Some nurseries practice, pot layering wherein a lower branch of mature wood is cinctured and the cut surface is buried in a pot or container filled with rooting medium. The pot is watered regularly. The roots develop in the cinctured portion of the branch in about 2 months. Then the branch is detached from the main plant by giving sharp cut, preferably in 2-3 stages. No repotting is required before transplanting in the field. Application of IBA (2000-5000 ppm) improves rooting and survival of the layers.


For large scale multiplication stooling is also recommended. In this method, planting is done closely at 1 x 2 m. Once the plant attains the required growth it is headed back to the stump during January-February which permits new shoot (stools) emergence from the stump within two months. A ring of 2 cm is made at the base of the newly emerged shoots and rooting hormone is applied. Then a mound of soil is raised around the shoots to encourage rooting and watering is done regularly. Profuse rooting occur in the stools within two months. These stools are detached and kept in the nursery for hardening and become ready for transplanting in July-August. In stooling, one must be careful not to allow the soil mound to dry, otherwise the rooting process is affected adversely. Therefore, the stool beds should be irrigated at weekly intervals from April-June.
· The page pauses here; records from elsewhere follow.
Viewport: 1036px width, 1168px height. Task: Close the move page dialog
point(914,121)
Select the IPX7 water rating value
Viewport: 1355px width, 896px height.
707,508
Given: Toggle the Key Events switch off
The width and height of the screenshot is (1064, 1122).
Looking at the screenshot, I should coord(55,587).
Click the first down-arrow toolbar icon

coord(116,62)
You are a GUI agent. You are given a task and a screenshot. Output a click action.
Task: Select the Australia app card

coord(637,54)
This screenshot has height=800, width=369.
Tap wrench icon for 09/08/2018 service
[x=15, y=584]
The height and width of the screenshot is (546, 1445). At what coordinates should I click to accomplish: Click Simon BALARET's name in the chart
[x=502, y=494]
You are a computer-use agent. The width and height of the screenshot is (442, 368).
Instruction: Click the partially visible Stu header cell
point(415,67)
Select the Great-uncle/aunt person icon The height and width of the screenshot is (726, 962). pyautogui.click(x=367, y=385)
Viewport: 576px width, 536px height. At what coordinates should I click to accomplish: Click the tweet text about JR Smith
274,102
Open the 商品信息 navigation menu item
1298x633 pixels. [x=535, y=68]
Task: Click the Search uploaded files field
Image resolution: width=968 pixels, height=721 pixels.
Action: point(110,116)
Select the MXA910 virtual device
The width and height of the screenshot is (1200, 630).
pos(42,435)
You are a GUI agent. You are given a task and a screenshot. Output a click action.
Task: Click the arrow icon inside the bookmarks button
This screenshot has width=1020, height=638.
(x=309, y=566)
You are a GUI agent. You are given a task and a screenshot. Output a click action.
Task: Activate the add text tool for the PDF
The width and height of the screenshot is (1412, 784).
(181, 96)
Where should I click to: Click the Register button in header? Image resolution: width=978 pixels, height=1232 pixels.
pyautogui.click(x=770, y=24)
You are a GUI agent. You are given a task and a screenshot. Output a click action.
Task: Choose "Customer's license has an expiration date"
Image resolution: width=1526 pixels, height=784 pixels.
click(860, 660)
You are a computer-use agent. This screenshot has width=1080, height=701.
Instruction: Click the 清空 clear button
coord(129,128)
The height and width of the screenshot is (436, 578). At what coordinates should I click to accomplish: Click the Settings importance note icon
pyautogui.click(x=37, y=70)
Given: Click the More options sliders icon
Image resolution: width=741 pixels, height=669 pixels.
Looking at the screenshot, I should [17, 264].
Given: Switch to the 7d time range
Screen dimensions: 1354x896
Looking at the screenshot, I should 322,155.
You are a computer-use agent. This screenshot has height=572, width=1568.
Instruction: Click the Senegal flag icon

Although this method is advocated it has not been practiced by nurserymen on a commercial scale. The propagation of lychee has also been tried through cutting under mist conditions. A high percentage of rooting was also obtained from the cutting treated with IBA and planted in April-May under mist. But this has not been adopted commercially.

Grafting and budding

Grafting in lychee is mainly practiced for changing scion cultivar or seedling tree or unproductive and old orchards by top working. The apical, side and approach grafting are mainly practiced. In apical grafting 10 cm long scion wood (non-terminal) with at least 2 slightly swollen buds gives better results. The technique of splice or tongue grafting is successful. Apical grafting has not been commercially used for large scale multiplication. Grafting appears to be promising provided seedling growth and percent germination improves. It is observed that the highest germination of lychee seeds could be obtained if fruits are harvested one week before maturity. A higher rate of growth in seedlings is possible under greenhouse conditions. Softwood grafting has been found to be successful in many nurseries. Budding of lychee has also been successful. However, much more work is required to be done before these methods become accepted practices.

Since, air-layering is a commercial practice, a large number of private nurseries have come forward for large scale multiplication of plants especially in lychee growing regions. It is estimated that about 300,000 lychee plants of different cultivars are produced annually. The regulatory framework to ensure the quality of plants is not in place, thus the creditability of public institutes or private nurseries determine the preference of growers. The cost of plants also becomes a factor in determining the preference of farmers.